Fonds distinct
Segregated Fund en anglais
Définition rapide
Un fonds distinct est un placement collectif semblable à un fonds commun, mais logé dans un contrat d'assurance. Il ajoute des garanties à l'échéance et au décès, une protection potentielle contre les créanciers et des avantages successoraux, en échange de frais nettement plus élevés.
Un fonds commun dans une enveloppe d'assurance
Un fonds distinct ressemble beaucoup à un fonds commun de placement : votre argent est mis en commun avec celui d'autres investisseurs et géré dans un portefeuille d'actions, d'obligations ou des deux. La différence, c'est l'enveloppe juridique. Un fonds distinct est un contrat d'assurance, techniquement un contrat de rente variable, émis par un assureur vie et vendu uniquement par des représentants en assurance autorisés.
C'est cette enveloppe d'assurance qui crée toutes les caractéristiques qui distinguent les fonds distincts, les bonnes comme les mauvaises.
Les extras d'assurance
Quatre caractéristiques viennent avec le contrat :
- Garantie à l'échéance. L'assureur promet qu'à la date d'échéance du contrat, habituellement dans 10 à 15 ans, vous recevrez au moins 75 % ou 100 % de vos dépôts, même si les marchés ont baissé. Certains contrats permettent de « réinitialiser » la garantie à une valeur marchande plus élevée, ce qui repart le compteur.
- Garantie au décès. À votre décès, votre bénéficiaire désigné reçoit au moins 75 % à 100 % de vos dépôts, peu importe la valeur marchande à ce moment.
- Protection potentielle contre les créanciers. Parce qu'il s'agit d'un contrat d'assurance avec certaines désignations de bénéficiaire (conjoint, enfant, parent ou bénéficiaire irrévocable), un fonds distinct peut être à l'abri des créanciers. C'est un attrait réel pour les professionnels incorporés et les propriétaires d'entreprise, même si la protection n'est pas absolue, surtout pour des transferts faits quand les ennuis se profilaient déjà.
- Contournement de la succession. Avec un bénéficiaire désigné, le produit au décès est versé directement à cette personne, hors de votre succession. Il évite les frais et délais d'homologation et reste privé, contrairement à un testament, qui devient un document public.

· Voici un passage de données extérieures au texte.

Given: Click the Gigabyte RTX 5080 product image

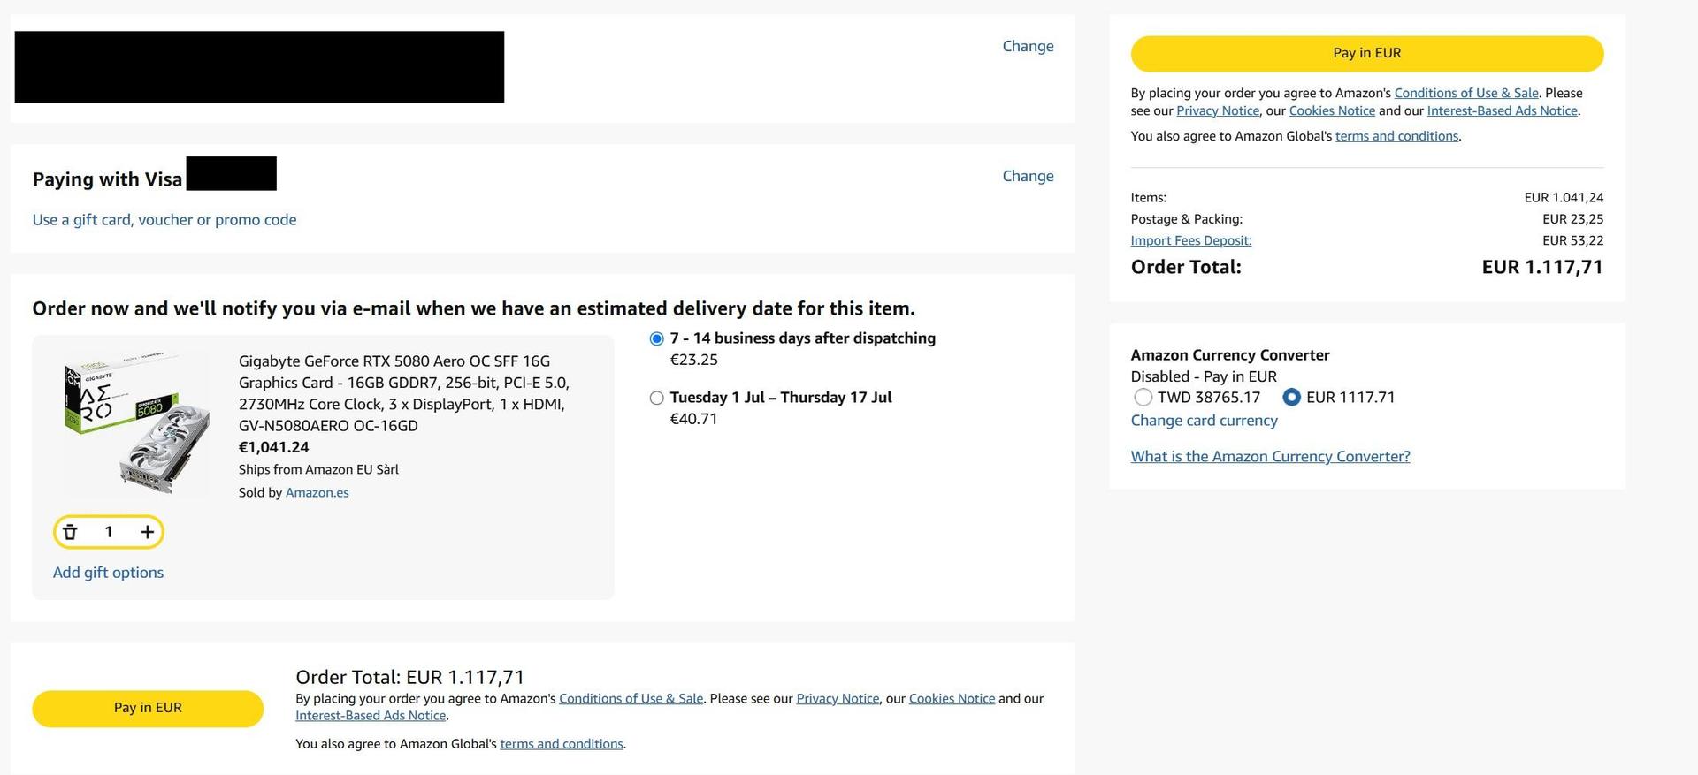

La partie honnête : ce que coûtent les garanties
Les caractéristiques d'assurance ne sont pas gratuites. Les RFG des fonds distincts dépassent habituellement de 0,5 à plus de 1 point de pourcentage ceux de fonds communs comparables (en date de juillet 2026) : un fonds qui coûterait 2 % en version fonds commun peut coûter de 2,75 % à 3,5 % en version fonds distinct.
Voici le calcul inconfortable pour les investisseurs à long terme : sur des fenêtres de 10 à 15 ans, les marchés boursiers diversifiés ont historiquement terminé en hausse beaucoup plus souvent qu'en baisse. Une garantie qui ne paie que si les marchés sont plus bas après 15 ans est une garantie qui paie rarement, mais que vous payez chaque année. Pour un investisseur en actions à long horizon, les frais supplémentaires achètent habituellement la tranquillité d'esprit, pas de l'argent. La garantie au décès a plus de mordant pour les investisseurs plus âgés à horizon court, pour qui une chute des marchés juste avant le décès est un scénario réaliste.

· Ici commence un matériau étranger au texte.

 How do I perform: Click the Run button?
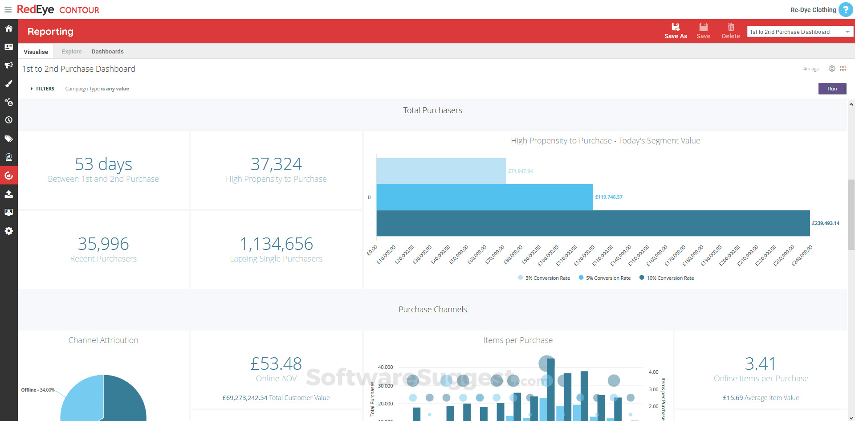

À qui les fonds distincts conviennent vraiment
Les fonds distincts sont un produit de niche, mais les niches sont réelles :
- Les professionnels incorporés et propriétaires d'entreprise qui veulent une couche de protection contre les créanciers sur leurs placements personnels, avec des bénéficiaires de la catégorie familiale désignés.
- Ceux qui recherchent la confidentialité et la rapidité successorales, pour que l'argent parvienne aux bénéficiaires vite, en privé et hors homologation.

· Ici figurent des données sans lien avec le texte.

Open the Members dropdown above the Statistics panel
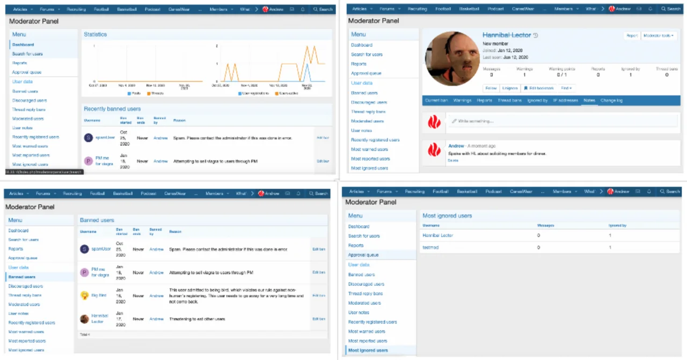 point(214,9)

- Les investisseurs prudents en quête de garanties, souvent près de la retraite ou déjà retraités, qui resteraient autrement en liquidités. Si un plancher de 75 % ou 100 % est ce qui convainc quelqu'un d'investir tout court, les frais plus élevés peuvent être un prix raisonnable.
Au Canada
Les fonds distincts sont un produit d'assurance typiquement canadien, réglementé provincialement comme de l'assurance plutôt que comme des valeurs mobilières. C'est pourquoi ils sont vendus par des représentants en assurance et documentés par une « notice explicative » et leur propre document d'information semblable à l'aperçu du fonds. Assuris, le régime de protection financé par l'industrie pour les assureurs vie, offre une certaine couverture des garanties des fonds distincts en cas de faillite de l'assureur (en date de juillet 2026); les actifs investis sont d'ailleurs détenus séparément des fonds généraux de l'assureur, d'où le nom « distinct ».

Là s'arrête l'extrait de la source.